La Fiscalía General de la Nación imputó este martes al excanciller Álvaro Leyva Durán por el delito de prevaricato por acción en concurso homogéneo, en el marco de la investigación por las decisiones adoptadas durante el proceso de licitación de pasaportes.
La diligencia se llevó a cabo en el Complejo Judicial de Paloquemao, donde Leyva, conectado de manera virtual, rechazó de forma categórica los señalamientos. “No acepto ninguno de los cargos, absolutamente no”, afirmó.
De acuerdo con el ente acusador, el excanciller habría incurrido en irregularidades al expedir tres resoluciones que declararon desierta la licitación, pese a que la firma Thomas Greg & Sons cumplía con los requisitos establecidos para continuar en el proceso.
La defensa de Leyva, representada por el abogado Roberto Badel, sostuvo que las decisiones tomadas en su momento no respondieron a arbitrariedades, sino a la intención de garantizar pluralidad de oferentes. “La Fiscalía pretende hacer creer que es caprichoso el señor Leyva… Lo que buscaba era la pluralidad de oferentes”, señaló.

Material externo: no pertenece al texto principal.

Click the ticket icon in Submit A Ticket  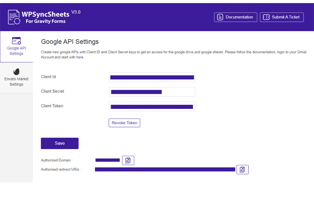pos(266,17)
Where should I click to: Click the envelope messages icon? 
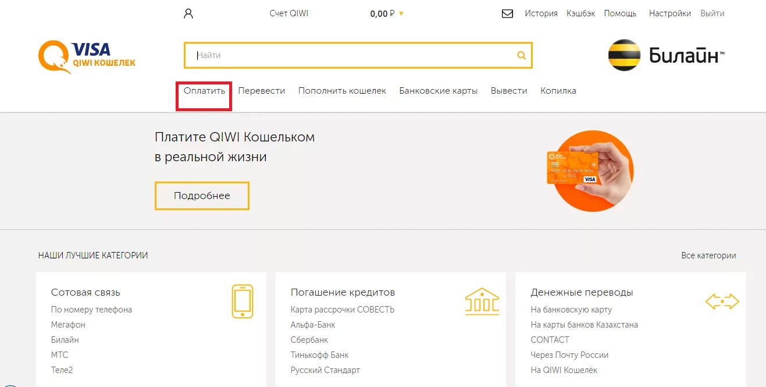[507, 12]
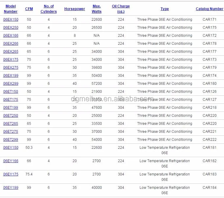Click the 06ET299 model link
Screen dimensions: 224x198
11,140
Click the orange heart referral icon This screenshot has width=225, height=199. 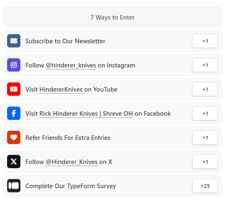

Badel añadió que demostrarán que el excanciller actuó dentro del marco legal y sin motivaciones indebidas. “No se apartó de la ley, no fue arbitrario y no existe un solo hecho que evidencie corrupción”, puntualizó.
El proceso judicial continuará en las próximas semanas, mientras la Fiscalía avanza en la recolección de elementos que soporten la acusación.